Indeed, in many respects, and in spite of the charming picture which its jeweled appearance presented, it might well have been the tomb of some holy Sheikh. But seated on an old-fashioned mastabah before the entrance were two huge negroes of most ferocious aspect, armed with scimitars which glittered evilly in the light of the moon!
I drew back sharply into the shelter of the projecting wall. One of the negroes seemed to slumber, but the wicked black eyes of his companion were widely open and he revealed his ivory teeth in a frightful leer. The beating of my heart almost suffocated me, for I ascribed that ghastly grimace to the fact that the negro had detected my presence and was already gloating over the pleasing prospect of my swift and bloody despatch. For many agonized moments I lurked there, one hand clutching the stucco wall and the other resting upon the butt of a new Colt magazine pistol which I had taken the precaution to purchase in Alexandria a week earlier.
When again I ventured to protrude my head, I learned how groundless my fears had been; I realized that the loathsome contortion of the negro’s countenance represented a smile of appreciation. He was listening to the unseen singer whose voice now stole again upon the silence of the night! His blubber lips drooped open cavernously and his fierce little eyes blinked in stupid rapture.
It appeared to me, now, that the sweet voice proceeded from some subterranean place: I thought that I was listening to the song of a ginneyeh. I remembered how the Sheikh Ismail was reputed to be the son of an Efreet and an Arabian princess, and to have lived in that oasis for generations, since the reign of the Sultan Mohammed Nâsir ibn-Kalaûn, who had expelled him from Cairo as a magician. He was said to possess the secrets of Geber and of Avicenna—the great Ibn Sina of Bokhara; to possess the Philosophers’ Stone and the Elixir Vitæ. In this pavilion with the bronze door I beheld the magician’s treasure-house, guarded, within, by a ginneyeh and, without, by ghouls or black Efreets!
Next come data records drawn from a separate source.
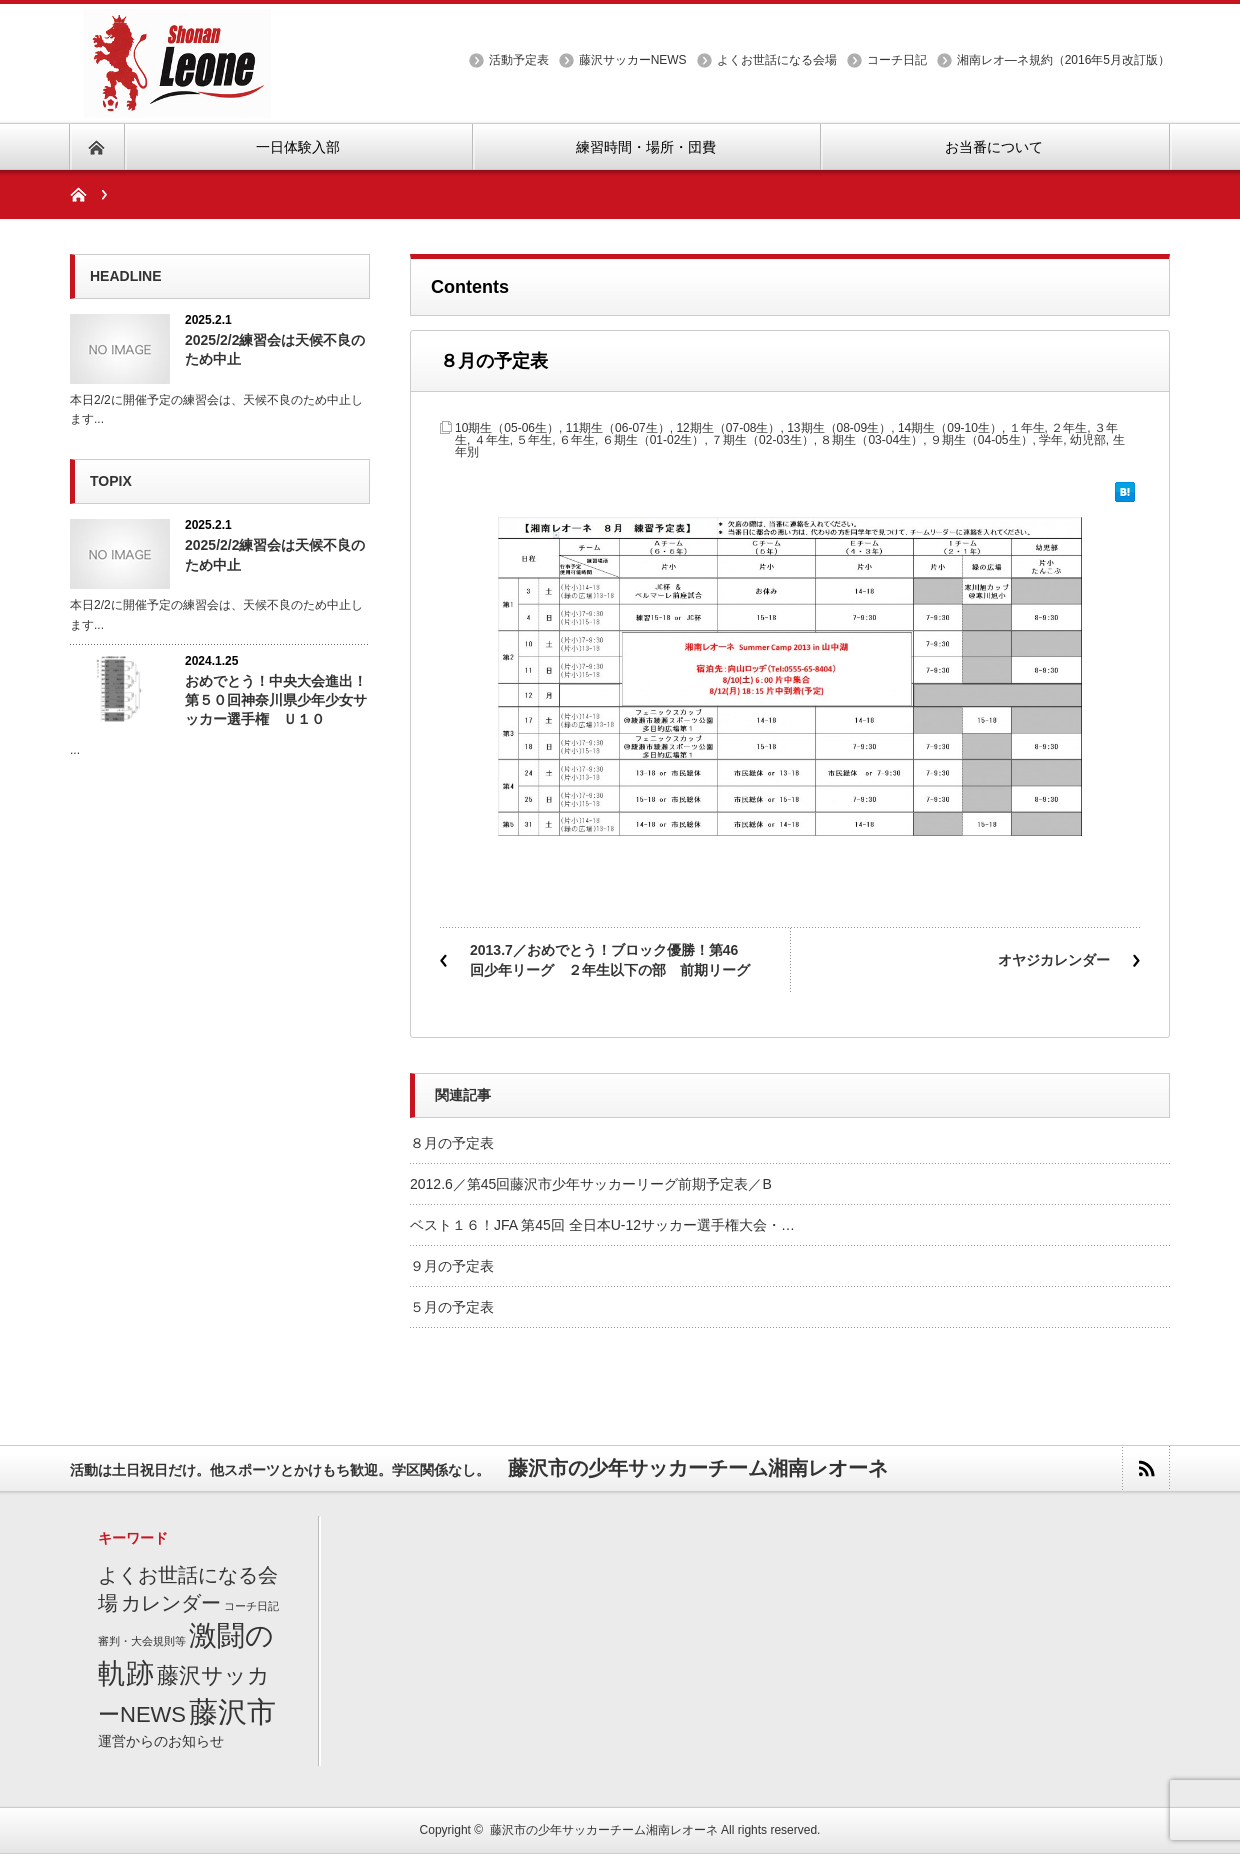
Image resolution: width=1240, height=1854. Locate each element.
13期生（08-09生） (839, 428)
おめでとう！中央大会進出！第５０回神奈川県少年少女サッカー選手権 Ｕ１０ (276, 700)
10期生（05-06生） (507, 428)
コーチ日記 (897, 60)
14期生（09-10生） (950, 428)
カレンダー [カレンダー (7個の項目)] (171, 1603)
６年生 (577, 440)
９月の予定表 (452, 1266)
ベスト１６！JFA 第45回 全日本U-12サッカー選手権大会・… (602, 1225)
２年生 (1069, 428)
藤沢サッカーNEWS (633, 60)
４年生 (492, 440)
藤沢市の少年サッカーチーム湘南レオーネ (604, 1830)
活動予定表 (519, 60)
You will understand that these childish superstitions sometimes overcome me, because I have lived so long among those who believe them; but to me, a Greek, possessing the consolation of the true religion, it was only momentary, this cold fear which belongs to ignorance and is bred in the blood of the Moslem but finds no place in the heart of a true Christian.
And now the Fates again took a hand in the game. The pack of curs in the distant palm grove set up a sudden tempest of sound, so that they seemed to have become possessed of a million devils. It was a disturbance infinitely louder and more prolonged than that with which the dogs had greeted my appearance, and I had barely time to throw myself flat in the depths of a black and friendly shadow ere the two negroes, monstrous in the moonlight, passed me silently and trotted off in the direction from whence the uproar proceeded. You will say, no doubt, that a madness as great as that of the dogs possessed me; but because what I tell you is true, you must not be surprised to find it strange.
Allowing the negroes time to reach the gate for which I divined them to be making, I ran across the moon-bathed garden to the door of the pavilion.
You must understand that my madness was not entirely without method; for I had a vague plan in my mind: it was to ascertain the character of the lock upon the bronze door (for you must know that I am skilled in the craft of the locksmith), and then, passing beyond the pavilion, which I was assured was the treasure-house of Ismail, to make my escape over the garden wall at some point to the west and return to my base in the desert ravine armed with a knowledge of the enemy’s dispositions.